Jorge Rodríguez, líder de la Asamblea Nacional venezolana, afirmó que no había reportes inmediatos de daños adicionales. La réplica provocó que residentes de Caracas evacuaran edificios y salieran a las calles. Concepción Hernández, de 51 años, declaró que evacuó su edificio en el municipio de Chacao y se preguntó cuándo tendrá un momento de tranquilidad. El Metro de Caracas anunció la suspensión del servicio para inspeccionar la infraestructura.
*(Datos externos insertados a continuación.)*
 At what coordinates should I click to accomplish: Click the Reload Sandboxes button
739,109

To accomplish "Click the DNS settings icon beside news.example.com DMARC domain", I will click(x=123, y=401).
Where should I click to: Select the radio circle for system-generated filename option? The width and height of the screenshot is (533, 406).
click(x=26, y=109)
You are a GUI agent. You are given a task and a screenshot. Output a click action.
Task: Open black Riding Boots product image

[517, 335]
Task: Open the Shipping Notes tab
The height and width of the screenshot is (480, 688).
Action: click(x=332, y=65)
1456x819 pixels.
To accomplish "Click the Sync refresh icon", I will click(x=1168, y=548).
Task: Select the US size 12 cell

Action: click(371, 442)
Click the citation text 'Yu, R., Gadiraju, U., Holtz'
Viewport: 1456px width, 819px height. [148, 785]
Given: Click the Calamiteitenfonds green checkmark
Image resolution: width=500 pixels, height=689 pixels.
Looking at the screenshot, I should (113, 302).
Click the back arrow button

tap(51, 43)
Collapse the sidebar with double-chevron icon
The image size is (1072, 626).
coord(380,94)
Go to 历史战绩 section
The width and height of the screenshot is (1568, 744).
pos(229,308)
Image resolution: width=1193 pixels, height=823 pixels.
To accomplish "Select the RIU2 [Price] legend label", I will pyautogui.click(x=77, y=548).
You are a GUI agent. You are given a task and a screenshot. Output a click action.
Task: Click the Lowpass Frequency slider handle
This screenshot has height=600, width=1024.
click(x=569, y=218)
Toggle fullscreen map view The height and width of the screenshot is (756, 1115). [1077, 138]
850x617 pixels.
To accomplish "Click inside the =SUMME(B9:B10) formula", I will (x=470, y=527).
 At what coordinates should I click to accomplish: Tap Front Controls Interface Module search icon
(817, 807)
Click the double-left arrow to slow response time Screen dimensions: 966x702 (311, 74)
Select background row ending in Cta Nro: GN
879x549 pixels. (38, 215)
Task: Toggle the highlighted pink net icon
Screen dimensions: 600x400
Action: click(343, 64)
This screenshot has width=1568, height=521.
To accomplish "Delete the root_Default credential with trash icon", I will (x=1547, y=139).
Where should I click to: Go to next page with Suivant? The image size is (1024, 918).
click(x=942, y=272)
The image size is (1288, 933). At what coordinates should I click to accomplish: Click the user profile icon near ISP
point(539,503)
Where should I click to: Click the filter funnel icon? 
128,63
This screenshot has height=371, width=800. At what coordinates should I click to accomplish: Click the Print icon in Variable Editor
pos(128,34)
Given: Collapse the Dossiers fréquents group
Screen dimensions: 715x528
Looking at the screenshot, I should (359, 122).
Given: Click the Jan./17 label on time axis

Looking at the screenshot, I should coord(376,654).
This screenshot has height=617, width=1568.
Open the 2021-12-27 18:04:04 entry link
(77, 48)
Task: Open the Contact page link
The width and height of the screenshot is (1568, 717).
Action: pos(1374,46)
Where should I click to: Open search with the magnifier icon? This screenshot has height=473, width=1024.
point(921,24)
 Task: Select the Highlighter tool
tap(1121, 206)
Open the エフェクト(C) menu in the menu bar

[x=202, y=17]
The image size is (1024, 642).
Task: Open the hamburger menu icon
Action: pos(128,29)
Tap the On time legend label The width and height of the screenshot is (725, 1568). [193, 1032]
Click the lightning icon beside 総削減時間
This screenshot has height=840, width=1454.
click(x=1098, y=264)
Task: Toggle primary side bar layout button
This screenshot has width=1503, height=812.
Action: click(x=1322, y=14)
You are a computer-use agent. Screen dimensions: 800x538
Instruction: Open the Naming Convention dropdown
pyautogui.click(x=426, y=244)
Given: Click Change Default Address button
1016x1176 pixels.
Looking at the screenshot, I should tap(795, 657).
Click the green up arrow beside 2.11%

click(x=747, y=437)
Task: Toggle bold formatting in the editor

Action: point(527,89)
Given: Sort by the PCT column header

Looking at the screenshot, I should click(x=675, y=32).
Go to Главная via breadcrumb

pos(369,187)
Las organizaciones de ayuda indican que las primeras 72 horas posteriores a un desastre natural son el período más crítico para los rescates, aunque la supervivencia puede prolongarse si las personas tienen acceso a comida y agua. Cinco días después de los sismos, la atención se centró en la crisis humanitaria. El gobierno de la presidenta encargada Delcy Rodríguez, quien asumió el cargo en enero tras la captura del entonces presidente Nicolás Maduro, enfrenta interrogantes sobre su capacidad para coordinar la asistencia a miles de personas sin hogar.
El gobierno ha difundido imágenes en redes sociales y medios estatales de Rodríguez inspeccionando una escuela convertida en refugio en Catia La Mar y de sobrevivientes siendo rescatados entre los escombros. Ana Rada, mientras observaba a trabajadores de protección civil buscar a su hermano, dijo que la gente tiene que mantenerse fuerte, incluso sin comida y sin dormir, y que no abandona la esperanza hasta ver el cuerpo.
En relación con la ayuda internacional, un alto funcionario del Departamento de Estado de Estados Unidos, que habló bajo condición de anonimato, señaló que 300 socorristas estadounidenses trabajan sobre el terreno junto a otros equipos internacionales, y que dos docenas de aviones militares de transporte C-17 llegan cada día con suministros. El apoyo financiero de Estados Unidos supera los 300 millones de dólares. El ejército estadounidense también colabora en reparaciones, como daños al puerto de La Guaira, y en la gestión del tráfico aéreo tras la destrucción de parte de la torre de control del Aeropuerto Internacional Simón Bolívar en Caracas.